With the nation’s attention focused on abortion, gun safety, and religious liberty, and more recently the lengthy struggle in the House of Representatives to choose a new speaker, one issue that may have escaped notice is a challenge to Native American sovereignty.
Because so many Islanders are members of the Wampanoag tribe, the outcome in a case before the Supreme Court may well directly affect their lives.
At issue is the constitutionality of the Indian Child Welfare Act (ICWA), passed in 1978. Congress acted to ensure that Native American children who are adopted or sent to foster care remain with Native American families. The law resulted from considerable evidence that public and private agencies were assigning these children to non-native families through adoption or foster care, or when parental rights were terminated. Some 75 to 80 percent of Native American families experienced this phenomenon.
According to the Montana Department of Health and Human Services, the law was designed “to protect the best interests of Indian children and to promote the stability and security of Indian tribes and families.” The act provided that tribal courts possessed sole jurisdiction over proceedings involving the placement of children when they resided on a reservation or tribal land.
The history of state and federal governments’ removal of children from tribes to boarding schools and other institutions is replete with ghastly stories of mistreatment and abuse — even death. According to the Department of the Interior, tens of thousands of Native American children “were compelled to change their names, they were starved and whipped, and made to do manual labor between 1819 and 1969.”
But what would happen when a Native American child who does not reside on tribal land or a reservation becomes the subject of removal? In 1989, this question came before the Supreme Court in Mississippi Band of Choctaw Indians v. Holyfield. The case was limited: It did not challenge the law, but only the specific circumstances of Native American twins who were not born on or ever lived on tribal land or a reservation. They were put up for adoption 200 miles away from the reservation by their Native American parents, who were unmarried. A state court approved the adoption by Orrey and Vivian Holyfield, a non–Native American couple.
The tribe filed suit, claiming its tribal court had exclusive jurisdiction over the children according to the ICWA. In a six-to-three decision, the Supreme Court ruled that states must consider such children “domiciled” on a reservation or tribal land, even if they never lived there.

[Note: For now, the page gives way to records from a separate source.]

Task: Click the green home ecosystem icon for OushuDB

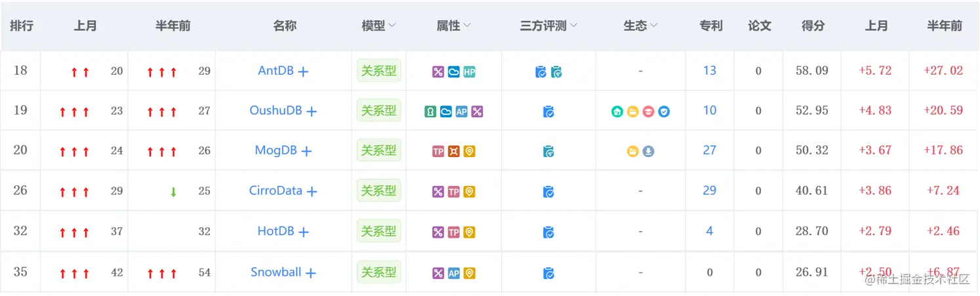Action: pos(617,112)
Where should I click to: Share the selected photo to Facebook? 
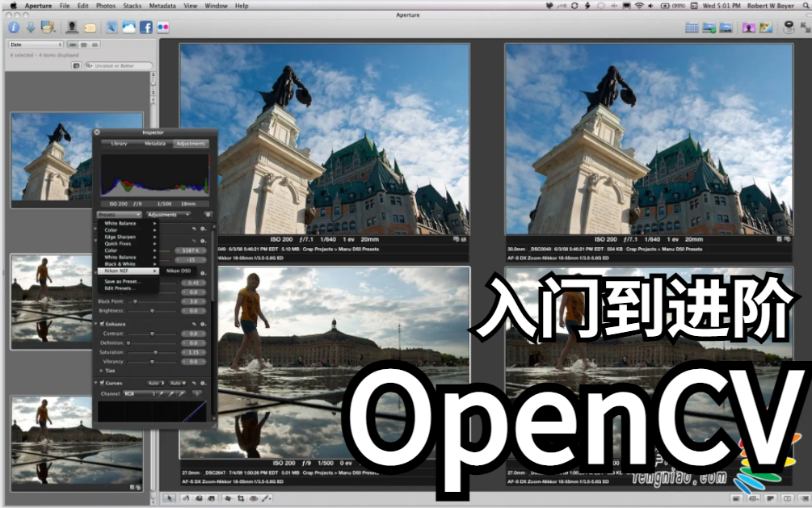point(145,27)
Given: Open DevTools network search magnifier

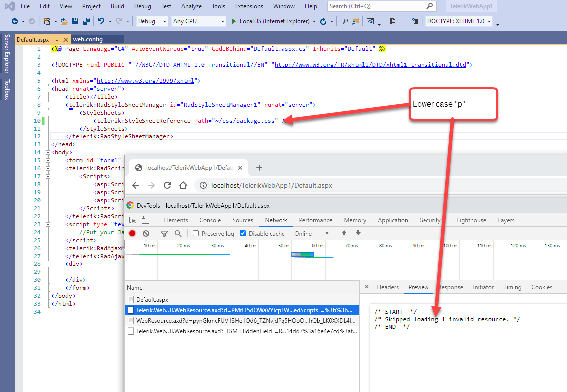Looking at the screenshot, I should point(178,233).
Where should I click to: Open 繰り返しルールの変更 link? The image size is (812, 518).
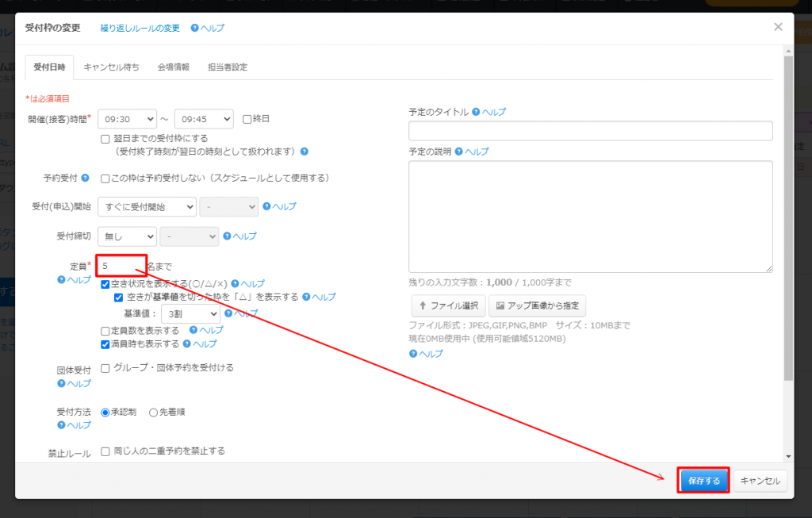[140, 29]

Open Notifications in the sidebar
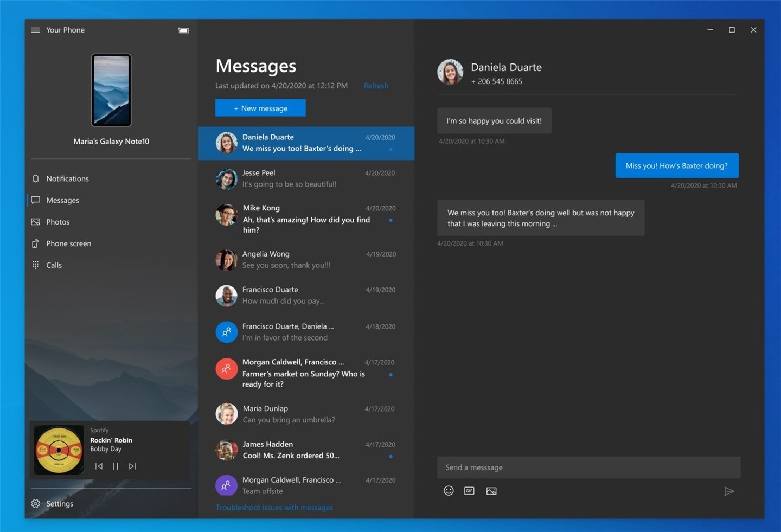coord(67,178)
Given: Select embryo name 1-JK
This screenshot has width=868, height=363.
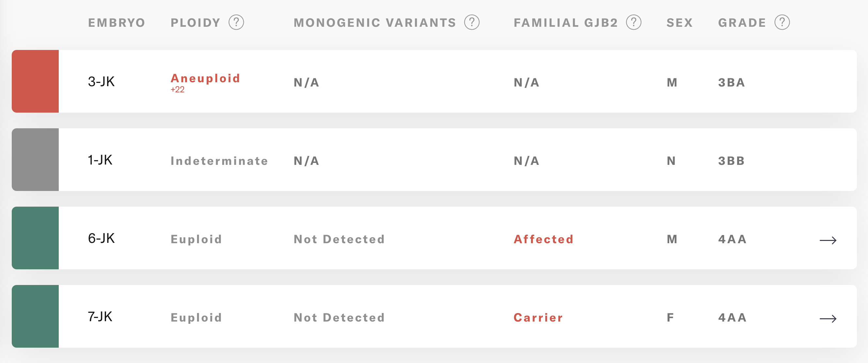Looking at the screenshot, I should [100, 160].
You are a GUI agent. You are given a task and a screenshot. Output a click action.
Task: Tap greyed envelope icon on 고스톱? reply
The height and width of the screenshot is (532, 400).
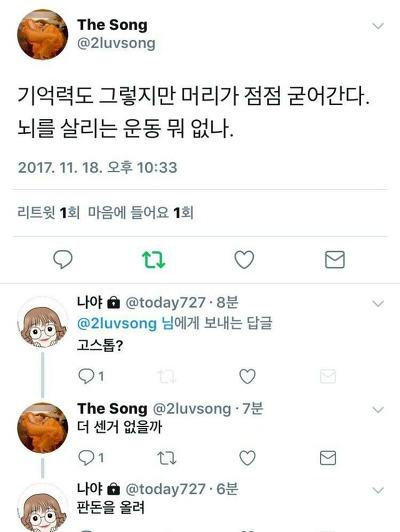[x=328, y=376]
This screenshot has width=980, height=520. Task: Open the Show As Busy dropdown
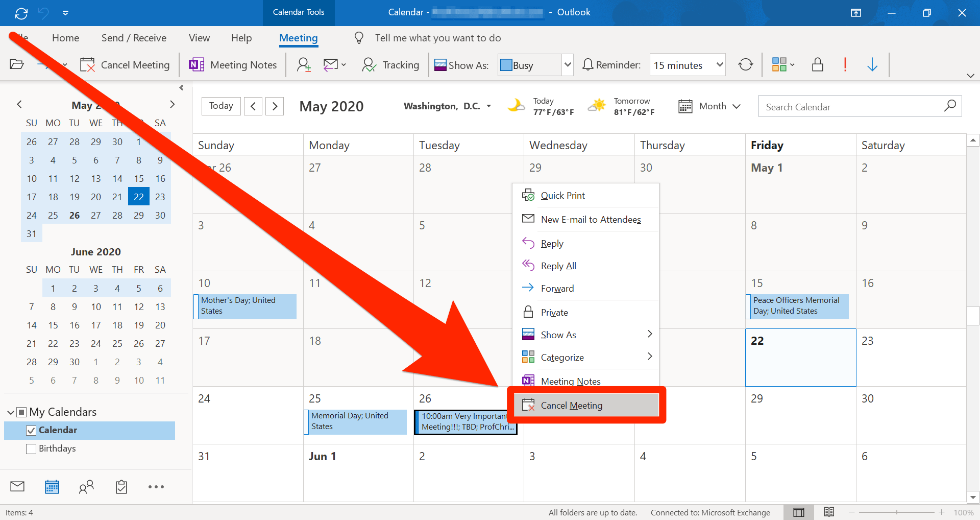(x=567, y=65)
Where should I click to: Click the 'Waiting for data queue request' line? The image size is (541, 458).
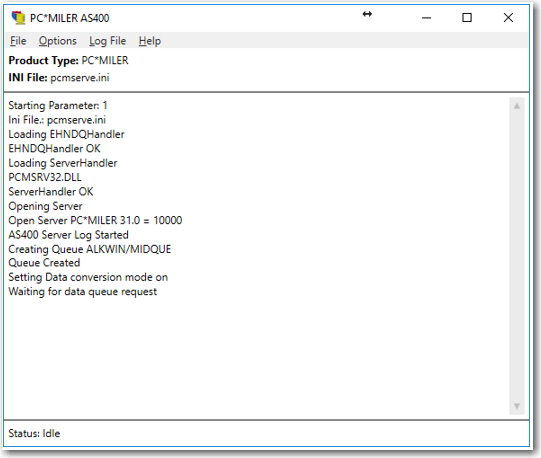coord(82,292)
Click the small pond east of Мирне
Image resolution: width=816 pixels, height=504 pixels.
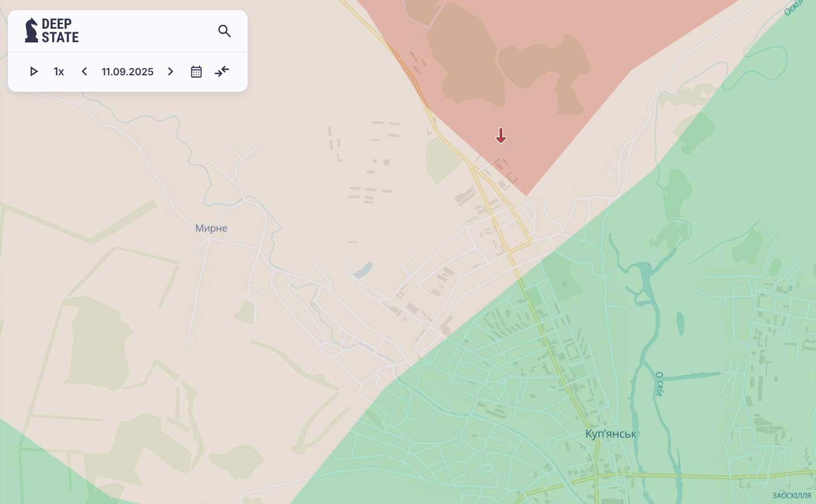(x=363, y=270)
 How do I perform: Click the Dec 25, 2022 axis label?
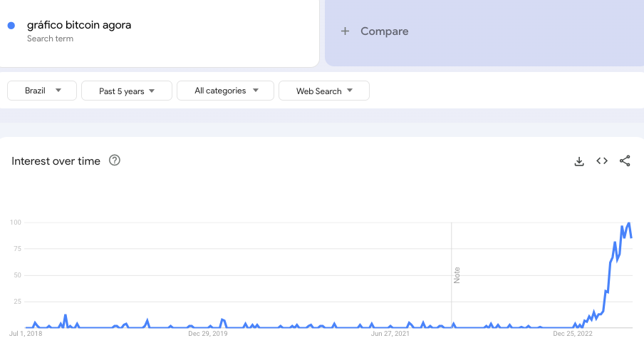pos(573,333)
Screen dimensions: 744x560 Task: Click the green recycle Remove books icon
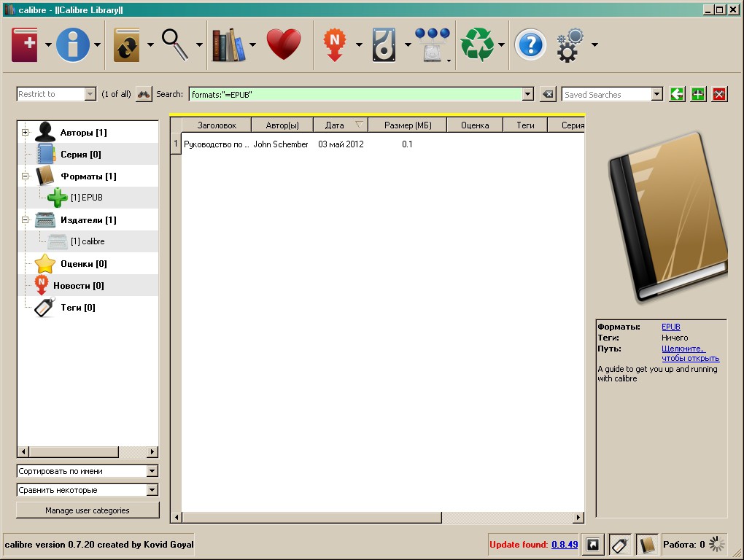pyautogui.click(x=477, y=44)
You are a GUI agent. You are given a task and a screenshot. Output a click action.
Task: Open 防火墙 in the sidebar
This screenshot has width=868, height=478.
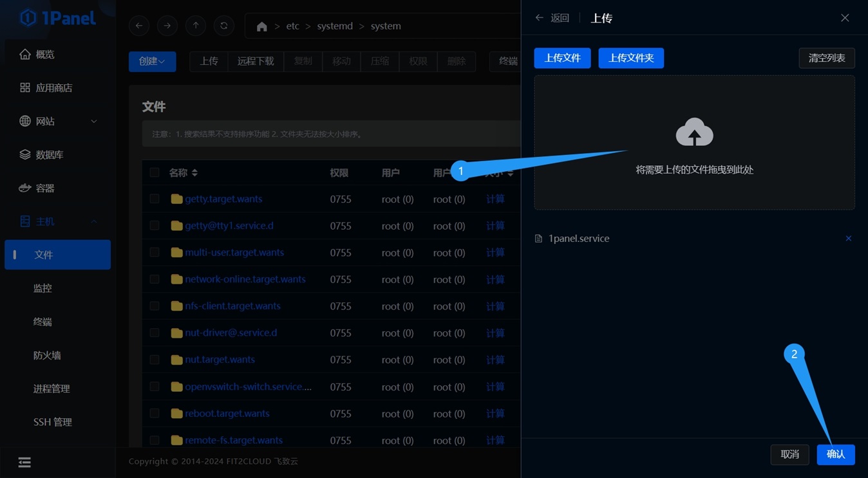(47, 355)
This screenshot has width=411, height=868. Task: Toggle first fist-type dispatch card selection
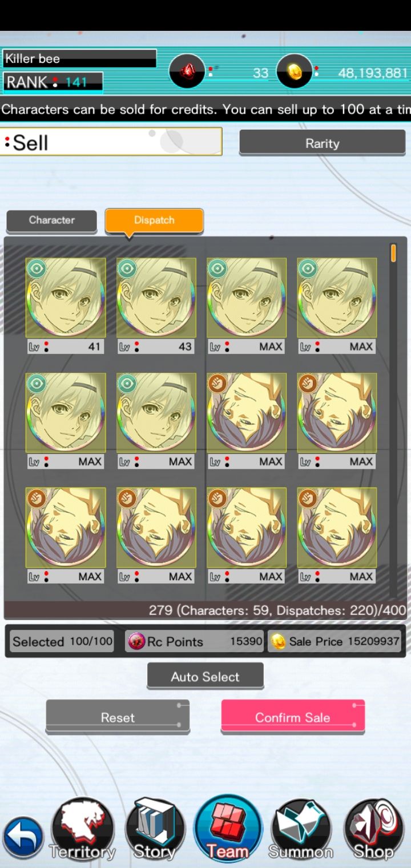247,421
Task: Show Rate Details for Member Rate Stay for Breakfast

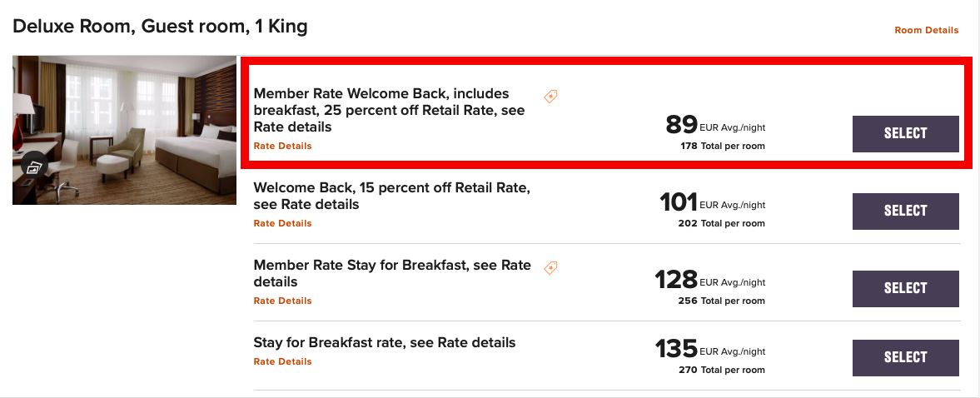Action: 282,301
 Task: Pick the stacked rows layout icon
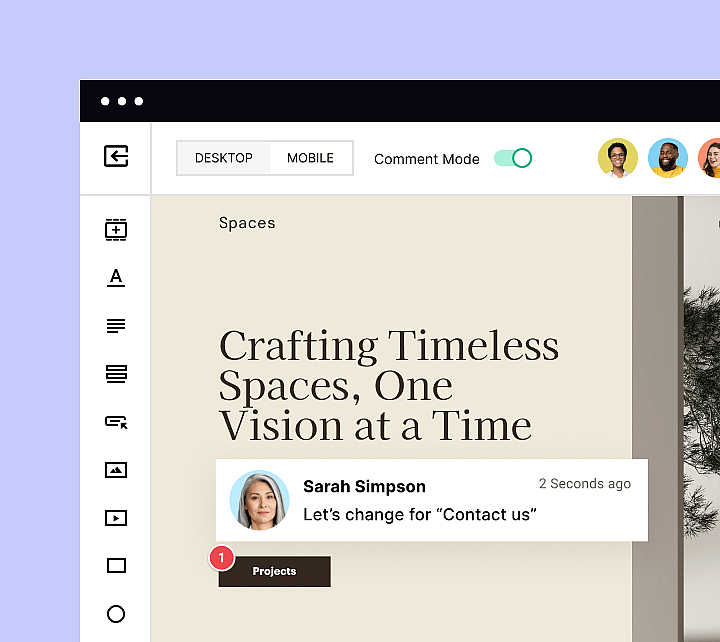click(116, 374)
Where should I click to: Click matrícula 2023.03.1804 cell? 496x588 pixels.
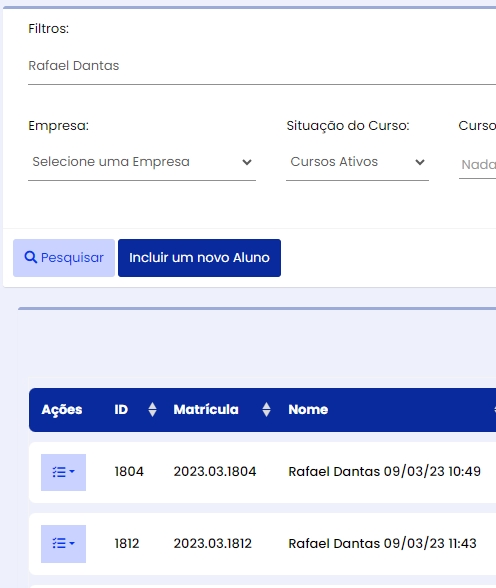tap(215, 472)
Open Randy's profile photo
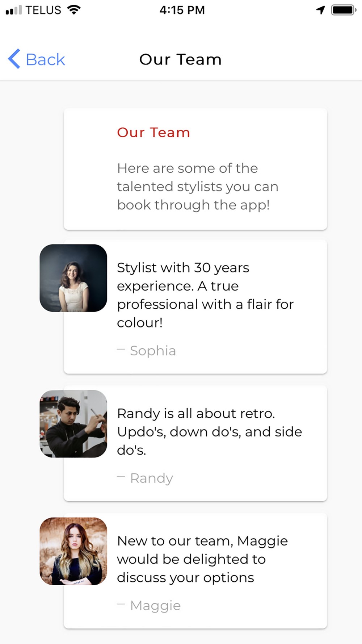Screen dimensions: 362x644 (x=73, y=424)
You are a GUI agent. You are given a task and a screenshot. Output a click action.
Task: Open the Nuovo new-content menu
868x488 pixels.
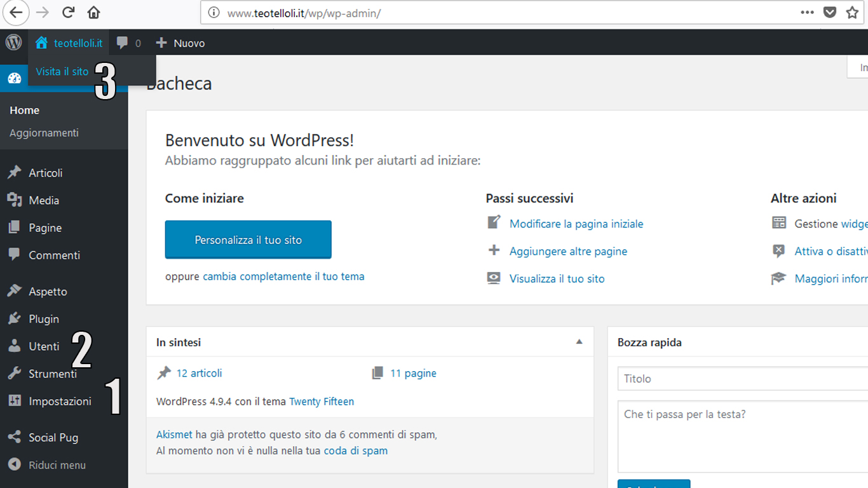click(x=180, y=43)
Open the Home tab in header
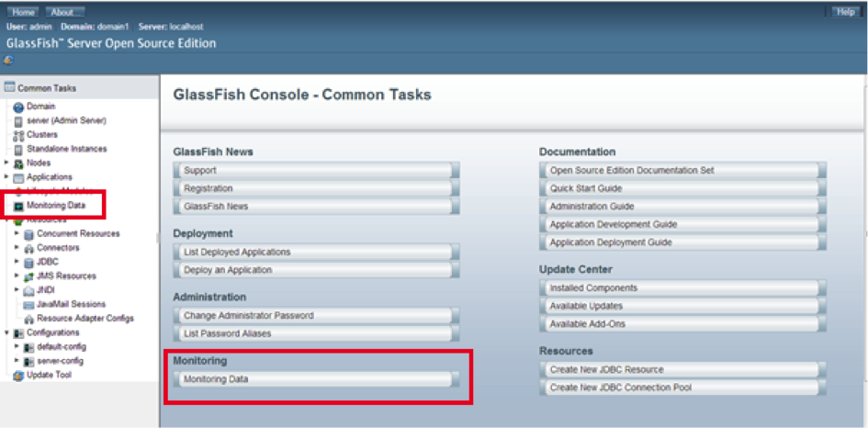This screenshot has height=428, width=868. click(25, 12)
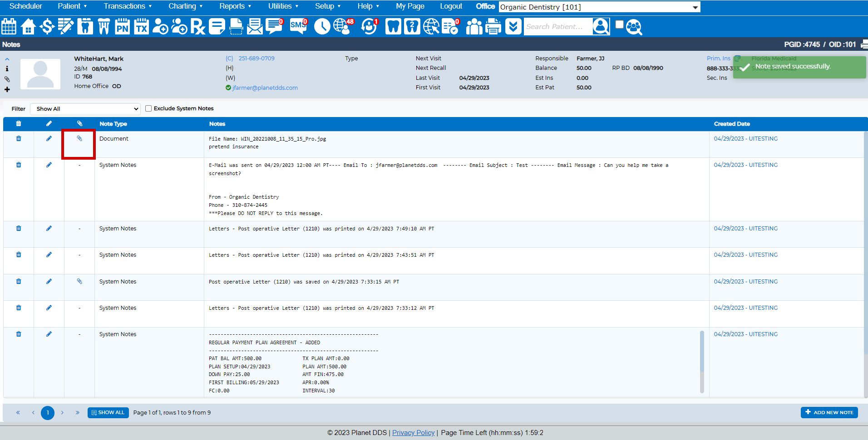
Task: Collapse the patient header chevron
Action: (7, 59)
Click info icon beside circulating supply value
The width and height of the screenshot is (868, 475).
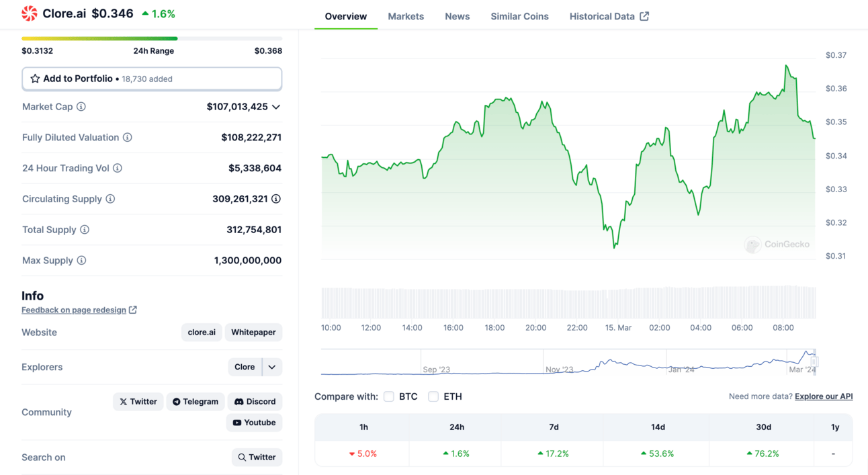point(276,199)
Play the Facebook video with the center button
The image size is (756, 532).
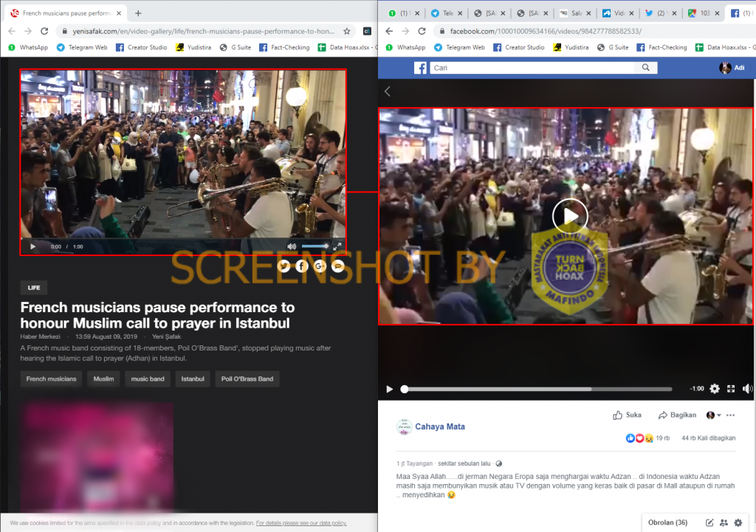point(570,215)
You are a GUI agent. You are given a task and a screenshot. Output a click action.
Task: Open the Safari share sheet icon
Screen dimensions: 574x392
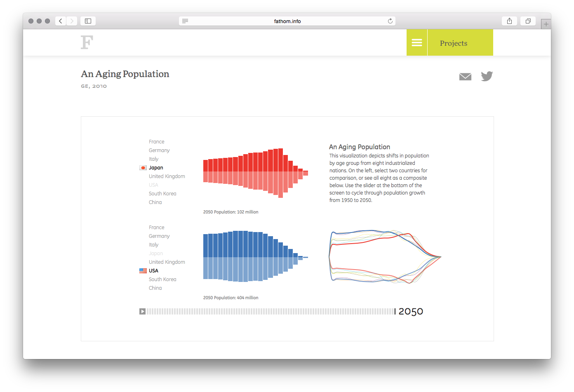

Congress intended these children to remain with Native American families. State courts may not interfere with congressional intent.
In 2012, a year before his death, Justice Antonin Scalia, who joined the majority in favor of the tribe, wrote that this case was the toughest one he had experienced. The child in the case was 5 years old when the case reached the court. Scalia recalled, “We had to turn that child over to the tribal council. I found that very hard. But that’s what the law said, without a doubt.”
And now, a case is before the justices that challenges the law’s constitutionality.
The current dispute involves four consolidated cases. In the lead case, Haaland v. Brackeen, heard last November, a Texas couple adopted a 10-month-old Navajo boy after his mother was found to be using drugs. The Navajo Nation, along with other tribes, challenged the adoption under the ICWA, and a federal district court declared the law unconstitutional. A divided federal appellate court ruled that part of the act infringed on states’ rights under the 10th Amendment: “The powers not delegated to the United States by the Constitution, nor prohibited by it to the States, are reserved to the States respectively, or to the people.”
Led by the Secretary of the Interior, Deb Haaland, the first Native American cabinet head, the U.S. appealed to the Supreme Court.
There are four major constitutional questions. One is whether Congress violated the 10th Amendment.
Another is whether Congress overstepped its authority to “regulate commerce among the several tribes.” Challengers argue that children are not articles of commerce. Besides, states have long regulated child custody cases in an area where the federal government lacks authority. In defending the law, the Biden administration contends that Native American children have long been a concern of the federal government, and that the commerce power authorizes Congress to regulate all interactions between Native and non–Native Americans.
The third is whether the law violates the Equal Protection clause, which prohibits social distinctions based on race, sex, or ethnicity. The administration claims that the issue is political, not social, because tribal membership protects children by preventing their unwarranted separation from their families. The adoptive families counter that the law is based on race, not politics, because the subjects are Native American.
Finally, the court must determine whether Congress unconstitutionally delegated its authority to Native American courts.
These cases present complicated and emotional issues: Recall Scalia’s frustration in the earlier one. During oral argument, Justice Samuel Alito was baffled, saying, “Honestly, I don’t know how to answer this question.”
The outcome will have repercussions across the U.S. and on the Island. We can expect a decision by June.
Jack Fruchtman, who lives in Aquinnah, is the author of “American Constitutional History,” now in its second edition.